-- Source records follows --

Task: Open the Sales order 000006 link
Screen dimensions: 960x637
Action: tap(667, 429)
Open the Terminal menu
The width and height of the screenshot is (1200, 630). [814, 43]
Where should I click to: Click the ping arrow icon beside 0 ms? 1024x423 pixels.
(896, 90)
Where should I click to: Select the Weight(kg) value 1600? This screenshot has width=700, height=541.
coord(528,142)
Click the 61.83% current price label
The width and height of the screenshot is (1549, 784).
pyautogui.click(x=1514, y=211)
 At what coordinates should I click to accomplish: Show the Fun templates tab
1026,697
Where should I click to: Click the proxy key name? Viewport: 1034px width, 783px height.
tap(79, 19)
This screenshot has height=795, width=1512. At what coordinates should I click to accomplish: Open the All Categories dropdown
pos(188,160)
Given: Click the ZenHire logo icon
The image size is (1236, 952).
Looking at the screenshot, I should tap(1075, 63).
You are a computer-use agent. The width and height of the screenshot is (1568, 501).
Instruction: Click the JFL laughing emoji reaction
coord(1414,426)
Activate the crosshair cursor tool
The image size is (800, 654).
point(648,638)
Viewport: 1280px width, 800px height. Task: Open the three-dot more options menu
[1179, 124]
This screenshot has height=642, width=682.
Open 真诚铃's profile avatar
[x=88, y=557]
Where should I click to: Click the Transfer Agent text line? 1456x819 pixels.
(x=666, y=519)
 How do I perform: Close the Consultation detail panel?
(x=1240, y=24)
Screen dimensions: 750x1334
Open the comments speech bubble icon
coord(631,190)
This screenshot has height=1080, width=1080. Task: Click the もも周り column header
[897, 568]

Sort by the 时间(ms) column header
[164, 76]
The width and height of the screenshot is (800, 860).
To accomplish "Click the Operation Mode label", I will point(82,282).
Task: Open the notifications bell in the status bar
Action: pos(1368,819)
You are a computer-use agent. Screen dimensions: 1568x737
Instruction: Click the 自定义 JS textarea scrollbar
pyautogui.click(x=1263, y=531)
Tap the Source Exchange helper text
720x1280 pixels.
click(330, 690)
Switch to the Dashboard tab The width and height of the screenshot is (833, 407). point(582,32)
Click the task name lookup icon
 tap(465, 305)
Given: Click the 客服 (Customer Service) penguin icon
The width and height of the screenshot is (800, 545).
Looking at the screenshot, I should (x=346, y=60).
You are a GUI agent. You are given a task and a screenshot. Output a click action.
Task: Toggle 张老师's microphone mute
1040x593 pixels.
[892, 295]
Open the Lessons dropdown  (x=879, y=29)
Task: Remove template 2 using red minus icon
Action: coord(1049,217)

-- Source records concluded --

[What this task involves] Which lines in the data above hold the string "computer"? Show each one.

[Output]
You are a computer-use agent. The width and height of the screenshot is (1568, 501).
You are a computer-use agent. Screen dimensions: 1568x737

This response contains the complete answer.